# PAGE EXCERPT
++++++++++
Starting point is 00:30:13 And my counterparty can't see any of that information, nor can anybody else that's trying to snoop on my, on my interaction. And you can do that with just a couple clicks in your phone. You don't have to think about, you know, all the complexity of what happens behind the scenes. and so it's important that we kind of drive those kinds of use cases out more. How do you think about Zek the asset then?
Starting point is 00:30:34 Just like Bitcoiners call, you know, Bitcoin digital gold. Is Zek similar? Is it the same? Is it a store of value? How do you think about just like the classification of ZEC as a financial instrument? I don't care, you know? I really don't. So it's like, isn't a medium exchange.
Starting point is 00:30:51 It will eventually be a unit account, you know. And people like, you know, that kind of store value, medium exchange dichotomy i like i don't i don't particularly care that much about it's like it's like if i think about it just in terms of us dollar or money like i have a bank account i want to be able to put my money in there i put my money in there because i want to ensure that it's secure and that it's guarded by people with guns and a and a and lawyers and that then i can put it to use so it's not just dying right that i can earn some yield on it that i can get a loan and then i have that money there and i've saved that money and i put it aside it's is store value at that point probably
Starting point is 00:31:27 but now I want to go buy a car. So I withdraw the money and I write a check or I send somebody a bank transfer. It's now a medium exchange. Like what was the US dollar in that context? I care about the utility. Like I want to be able to store it. I want to be mobile.
++++++++++
# Interface element records
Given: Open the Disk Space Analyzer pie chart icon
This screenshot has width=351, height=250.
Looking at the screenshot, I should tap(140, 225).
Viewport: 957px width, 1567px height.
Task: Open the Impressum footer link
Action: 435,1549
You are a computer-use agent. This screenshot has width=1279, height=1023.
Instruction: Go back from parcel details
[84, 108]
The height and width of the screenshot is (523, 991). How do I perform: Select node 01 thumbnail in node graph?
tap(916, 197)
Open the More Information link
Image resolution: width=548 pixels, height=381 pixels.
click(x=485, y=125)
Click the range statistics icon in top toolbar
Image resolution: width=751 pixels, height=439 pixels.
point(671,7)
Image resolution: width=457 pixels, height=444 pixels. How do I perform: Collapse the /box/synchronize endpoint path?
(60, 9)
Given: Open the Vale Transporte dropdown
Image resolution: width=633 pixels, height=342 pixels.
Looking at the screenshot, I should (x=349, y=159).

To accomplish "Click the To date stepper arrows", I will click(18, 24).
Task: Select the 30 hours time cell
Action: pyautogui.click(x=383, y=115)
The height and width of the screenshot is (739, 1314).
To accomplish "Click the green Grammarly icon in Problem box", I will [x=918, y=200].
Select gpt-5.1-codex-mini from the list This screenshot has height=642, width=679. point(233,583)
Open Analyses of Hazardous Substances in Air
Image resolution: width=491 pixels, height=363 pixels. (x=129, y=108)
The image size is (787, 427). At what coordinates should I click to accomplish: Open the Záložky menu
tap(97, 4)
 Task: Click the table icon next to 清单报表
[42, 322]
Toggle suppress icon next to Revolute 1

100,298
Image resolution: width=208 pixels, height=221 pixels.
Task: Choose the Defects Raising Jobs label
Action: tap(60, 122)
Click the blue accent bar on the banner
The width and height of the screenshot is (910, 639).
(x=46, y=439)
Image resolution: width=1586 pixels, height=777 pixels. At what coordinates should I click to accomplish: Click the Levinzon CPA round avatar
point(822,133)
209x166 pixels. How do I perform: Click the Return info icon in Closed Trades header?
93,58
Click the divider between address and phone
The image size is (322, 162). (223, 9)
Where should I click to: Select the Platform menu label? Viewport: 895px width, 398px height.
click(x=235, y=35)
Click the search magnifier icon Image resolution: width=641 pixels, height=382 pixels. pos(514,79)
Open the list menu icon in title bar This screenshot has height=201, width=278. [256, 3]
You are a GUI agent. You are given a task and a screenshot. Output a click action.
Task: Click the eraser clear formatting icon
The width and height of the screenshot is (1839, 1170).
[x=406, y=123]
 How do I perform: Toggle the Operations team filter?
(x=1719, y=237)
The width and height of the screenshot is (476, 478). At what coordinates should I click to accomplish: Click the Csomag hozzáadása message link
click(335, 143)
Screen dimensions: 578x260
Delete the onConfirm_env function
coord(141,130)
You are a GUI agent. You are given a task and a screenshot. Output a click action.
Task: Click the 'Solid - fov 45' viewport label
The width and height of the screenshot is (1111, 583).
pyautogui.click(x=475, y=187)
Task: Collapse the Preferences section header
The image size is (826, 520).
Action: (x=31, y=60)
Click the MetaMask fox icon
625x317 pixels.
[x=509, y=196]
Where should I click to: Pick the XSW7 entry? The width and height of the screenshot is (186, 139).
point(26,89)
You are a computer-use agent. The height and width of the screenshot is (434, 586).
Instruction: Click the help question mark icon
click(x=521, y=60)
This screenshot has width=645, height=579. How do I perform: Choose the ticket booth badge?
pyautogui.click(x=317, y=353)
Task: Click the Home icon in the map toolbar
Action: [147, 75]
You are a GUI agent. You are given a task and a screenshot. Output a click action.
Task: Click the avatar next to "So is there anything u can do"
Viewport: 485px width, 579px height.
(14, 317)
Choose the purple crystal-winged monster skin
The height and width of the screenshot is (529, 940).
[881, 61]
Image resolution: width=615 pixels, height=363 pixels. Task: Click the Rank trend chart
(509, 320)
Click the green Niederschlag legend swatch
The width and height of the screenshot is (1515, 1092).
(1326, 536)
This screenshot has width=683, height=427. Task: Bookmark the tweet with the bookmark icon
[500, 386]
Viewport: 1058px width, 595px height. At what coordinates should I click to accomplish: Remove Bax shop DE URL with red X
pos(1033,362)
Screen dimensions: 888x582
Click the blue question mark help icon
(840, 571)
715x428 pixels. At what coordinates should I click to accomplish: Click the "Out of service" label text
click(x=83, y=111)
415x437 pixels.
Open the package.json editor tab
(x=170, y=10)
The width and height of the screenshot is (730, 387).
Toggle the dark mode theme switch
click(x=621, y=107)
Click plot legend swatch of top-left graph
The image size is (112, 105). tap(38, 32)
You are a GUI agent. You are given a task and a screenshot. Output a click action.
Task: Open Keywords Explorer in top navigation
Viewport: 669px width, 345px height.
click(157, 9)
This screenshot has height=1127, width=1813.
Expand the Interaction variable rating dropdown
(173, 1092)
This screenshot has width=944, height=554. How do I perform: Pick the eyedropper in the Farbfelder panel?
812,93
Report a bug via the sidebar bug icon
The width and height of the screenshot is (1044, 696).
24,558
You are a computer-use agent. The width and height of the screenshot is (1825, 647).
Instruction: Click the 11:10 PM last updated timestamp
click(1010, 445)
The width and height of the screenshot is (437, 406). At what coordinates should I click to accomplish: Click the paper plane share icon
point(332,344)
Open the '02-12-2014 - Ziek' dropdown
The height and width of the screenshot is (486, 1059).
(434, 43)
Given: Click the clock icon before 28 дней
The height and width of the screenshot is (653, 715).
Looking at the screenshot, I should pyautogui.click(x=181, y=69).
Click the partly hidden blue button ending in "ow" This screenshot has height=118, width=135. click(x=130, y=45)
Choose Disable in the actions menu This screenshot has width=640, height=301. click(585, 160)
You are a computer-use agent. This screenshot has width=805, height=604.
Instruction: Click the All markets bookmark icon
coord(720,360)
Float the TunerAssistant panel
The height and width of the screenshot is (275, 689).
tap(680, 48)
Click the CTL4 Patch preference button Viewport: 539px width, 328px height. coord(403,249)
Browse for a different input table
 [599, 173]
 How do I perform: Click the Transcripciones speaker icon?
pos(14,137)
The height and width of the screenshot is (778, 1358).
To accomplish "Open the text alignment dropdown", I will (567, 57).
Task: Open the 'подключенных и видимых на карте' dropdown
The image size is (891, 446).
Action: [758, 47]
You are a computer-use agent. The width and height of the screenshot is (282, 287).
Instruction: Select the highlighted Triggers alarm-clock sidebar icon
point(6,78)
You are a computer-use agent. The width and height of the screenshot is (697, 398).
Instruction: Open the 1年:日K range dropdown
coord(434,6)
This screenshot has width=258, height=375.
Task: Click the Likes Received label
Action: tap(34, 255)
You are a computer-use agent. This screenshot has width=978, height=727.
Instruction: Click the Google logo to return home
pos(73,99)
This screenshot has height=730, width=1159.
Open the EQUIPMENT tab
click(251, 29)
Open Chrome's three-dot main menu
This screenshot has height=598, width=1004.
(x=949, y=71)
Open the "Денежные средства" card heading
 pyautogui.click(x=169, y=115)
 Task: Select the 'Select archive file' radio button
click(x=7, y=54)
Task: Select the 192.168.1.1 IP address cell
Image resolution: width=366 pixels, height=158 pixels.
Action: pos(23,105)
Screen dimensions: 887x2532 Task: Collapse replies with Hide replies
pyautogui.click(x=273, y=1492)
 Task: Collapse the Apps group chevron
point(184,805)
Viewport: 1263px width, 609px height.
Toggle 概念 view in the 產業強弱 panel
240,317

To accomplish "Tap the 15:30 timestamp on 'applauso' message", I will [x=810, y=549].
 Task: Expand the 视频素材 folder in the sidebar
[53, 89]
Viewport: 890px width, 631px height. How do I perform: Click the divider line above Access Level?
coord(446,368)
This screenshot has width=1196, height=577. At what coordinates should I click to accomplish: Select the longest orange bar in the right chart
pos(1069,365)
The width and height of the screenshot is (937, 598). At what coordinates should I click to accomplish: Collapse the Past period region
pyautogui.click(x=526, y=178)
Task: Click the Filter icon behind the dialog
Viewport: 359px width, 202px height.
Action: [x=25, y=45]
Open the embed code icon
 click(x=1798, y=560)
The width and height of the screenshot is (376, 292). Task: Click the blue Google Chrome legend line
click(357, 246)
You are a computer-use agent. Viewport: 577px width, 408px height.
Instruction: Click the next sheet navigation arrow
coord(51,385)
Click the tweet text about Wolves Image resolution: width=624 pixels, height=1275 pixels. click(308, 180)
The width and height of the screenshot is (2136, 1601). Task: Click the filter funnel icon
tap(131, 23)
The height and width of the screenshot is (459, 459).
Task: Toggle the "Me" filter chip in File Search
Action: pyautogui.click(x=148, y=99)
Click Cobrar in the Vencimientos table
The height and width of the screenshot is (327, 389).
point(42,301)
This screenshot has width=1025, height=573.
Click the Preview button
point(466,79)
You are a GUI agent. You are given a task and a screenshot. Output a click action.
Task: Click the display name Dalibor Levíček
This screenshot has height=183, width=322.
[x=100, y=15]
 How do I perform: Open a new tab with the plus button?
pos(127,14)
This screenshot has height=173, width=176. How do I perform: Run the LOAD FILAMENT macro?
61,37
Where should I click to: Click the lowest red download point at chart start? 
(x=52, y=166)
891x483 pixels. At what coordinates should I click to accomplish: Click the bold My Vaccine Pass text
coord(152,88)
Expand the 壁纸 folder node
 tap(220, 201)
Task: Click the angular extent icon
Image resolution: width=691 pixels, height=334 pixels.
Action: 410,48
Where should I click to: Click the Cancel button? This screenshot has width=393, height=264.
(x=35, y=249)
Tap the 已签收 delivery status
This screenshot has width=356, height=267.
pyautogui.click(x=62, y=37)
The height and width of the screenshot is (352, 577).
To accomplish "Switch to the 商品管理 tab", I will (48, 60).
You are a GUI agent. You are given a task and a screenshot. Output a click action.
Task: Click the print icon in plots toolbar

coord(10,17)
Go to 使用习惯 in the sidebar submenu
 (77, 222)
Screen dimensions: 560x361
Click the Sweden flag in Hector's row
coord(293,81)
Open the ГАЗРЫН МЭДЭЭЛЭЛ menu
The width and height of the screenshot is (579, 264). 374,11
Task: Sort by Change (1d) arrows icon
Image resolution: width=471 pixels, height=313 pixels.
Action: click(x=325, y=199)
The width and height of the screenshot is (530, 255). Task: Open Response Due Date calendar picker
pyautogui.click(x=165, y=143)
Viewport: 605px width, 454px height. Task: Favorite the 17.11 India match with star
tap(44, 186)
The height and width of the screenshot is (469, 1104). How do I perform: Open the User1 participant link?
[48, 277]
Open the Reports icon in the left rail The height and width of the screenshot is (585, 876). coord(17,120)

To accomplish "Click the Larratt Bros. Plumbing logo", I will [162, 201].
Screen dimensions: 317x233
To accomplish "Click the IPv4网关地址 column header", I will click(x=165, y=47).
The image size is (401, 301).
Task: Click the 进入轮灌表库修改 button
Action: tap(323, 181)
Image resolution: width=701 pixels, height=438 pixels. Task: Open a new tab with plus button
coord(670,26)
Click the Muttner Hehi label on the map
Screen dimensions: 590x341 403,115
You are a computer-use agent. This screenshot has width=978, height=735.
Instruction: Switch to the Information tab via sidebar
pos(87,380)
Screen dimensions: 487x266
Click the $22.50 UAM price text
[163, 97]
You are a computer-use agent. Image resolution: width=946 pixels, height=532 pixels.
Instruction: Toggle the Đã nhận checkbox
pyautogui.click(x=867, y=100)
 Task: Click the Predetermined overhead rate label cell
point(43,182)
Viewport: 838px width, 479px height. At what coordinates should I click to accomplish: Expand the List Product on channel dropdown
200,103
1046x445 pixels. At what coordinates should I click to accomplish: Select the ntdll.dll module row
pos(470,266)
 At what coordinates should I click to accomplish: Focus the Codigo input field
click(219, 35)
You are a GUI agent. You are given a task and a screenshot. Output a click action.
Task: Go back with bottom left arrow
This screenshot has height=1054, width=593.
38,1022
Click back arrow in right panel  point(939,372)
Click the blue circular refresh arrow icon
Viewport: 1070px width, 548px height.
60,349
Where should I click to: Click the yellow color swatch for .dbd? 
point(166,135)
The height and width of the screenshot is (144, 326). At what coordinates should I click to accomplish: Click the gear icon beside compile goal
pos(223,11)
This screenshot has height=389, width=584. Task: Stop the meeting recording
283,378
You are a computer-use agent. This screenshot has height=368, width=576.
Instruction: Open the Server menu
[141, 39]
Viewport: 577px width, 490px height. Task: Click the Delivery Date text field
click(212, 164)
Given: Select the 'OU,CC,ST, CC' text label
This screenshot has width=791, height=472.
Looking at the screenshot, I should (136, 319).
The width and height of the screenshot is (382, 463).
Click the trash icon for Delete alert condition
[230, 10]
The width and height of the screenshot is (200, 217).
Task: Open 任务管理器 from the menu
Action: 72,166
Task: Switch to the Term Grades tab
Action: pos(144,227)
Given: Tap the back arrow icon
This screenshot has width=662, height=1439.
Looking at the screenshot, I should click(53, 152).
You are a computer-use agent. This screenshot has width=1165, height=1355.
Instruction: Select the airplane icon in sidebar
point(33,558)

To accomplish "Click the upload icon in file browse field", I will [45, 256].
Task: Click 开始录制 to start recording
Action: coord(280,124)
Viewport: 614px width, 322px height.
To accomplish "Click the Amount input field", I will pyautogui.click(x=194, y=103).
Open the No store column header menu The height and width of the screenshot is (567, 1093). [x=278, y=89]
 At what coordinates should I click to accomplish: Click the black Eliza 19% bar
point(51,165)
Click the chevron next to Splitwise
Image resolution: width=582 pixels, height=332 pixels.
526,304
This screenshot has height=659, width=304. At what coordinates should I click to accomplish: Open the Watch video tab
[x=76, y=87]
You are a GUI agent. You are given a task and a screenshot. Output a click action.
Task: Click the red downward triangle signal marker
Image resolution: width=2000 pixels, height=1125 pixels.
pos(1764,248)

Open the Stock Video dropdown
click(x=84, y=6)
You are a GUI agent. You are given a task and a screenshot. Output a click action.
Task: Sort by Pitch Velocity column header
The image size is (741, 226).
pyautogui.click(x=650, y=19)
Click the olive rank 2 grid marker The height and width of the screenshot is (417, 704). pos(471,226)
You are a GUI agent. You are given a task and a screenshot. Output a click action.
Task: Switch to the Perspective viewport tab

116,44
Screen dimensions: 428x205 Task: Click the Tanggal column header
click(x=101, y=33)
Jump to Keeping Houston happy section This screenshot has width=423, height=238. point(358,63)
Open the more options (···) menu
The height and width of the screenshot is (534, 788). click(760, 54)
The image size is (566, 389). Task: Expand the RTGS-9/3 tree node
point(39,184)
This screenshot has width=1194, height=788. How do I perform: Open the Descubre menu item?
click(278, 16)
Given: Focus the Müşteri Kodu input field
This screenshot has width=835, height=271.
++++++++++
# REQUEST
Continue the interview transcript about ZEC from the point where it ends. The entries have nothing to do with this.

# WRITTEN RESPONSE
Starting point is 00:31:42 I want to be within my own hands. You know, we have Z-cashers who were in countries where their assets were seized. They're forced to move. So that mobility, that self-custody is super important. And then, you know, the medium exchange is, just based on time preference for store of value, right?
Starting point is 00:32:00 So I just want to spend it now or I want to save it now. Do you think ZEC deserves a high price? Oh, yeah. So if people are, look, I mean, like, it's funny for the longest time we've had this kind of very purest perspective. It's like we're not ever going to, when I first joined ECC, it's like we never talk about price. We never talk about price.
Starting point is 00:32:23 And it was good, right? I mean, in that we were focused on delivering the best technology that we could, and we weren't focused on whether or not we could get our market cap up. Because we had a lot to do to get done, and it was not ready for prime time at that point. So it is ready for prime time. There is a need in the world for it. It does have value. It is a scarce asset.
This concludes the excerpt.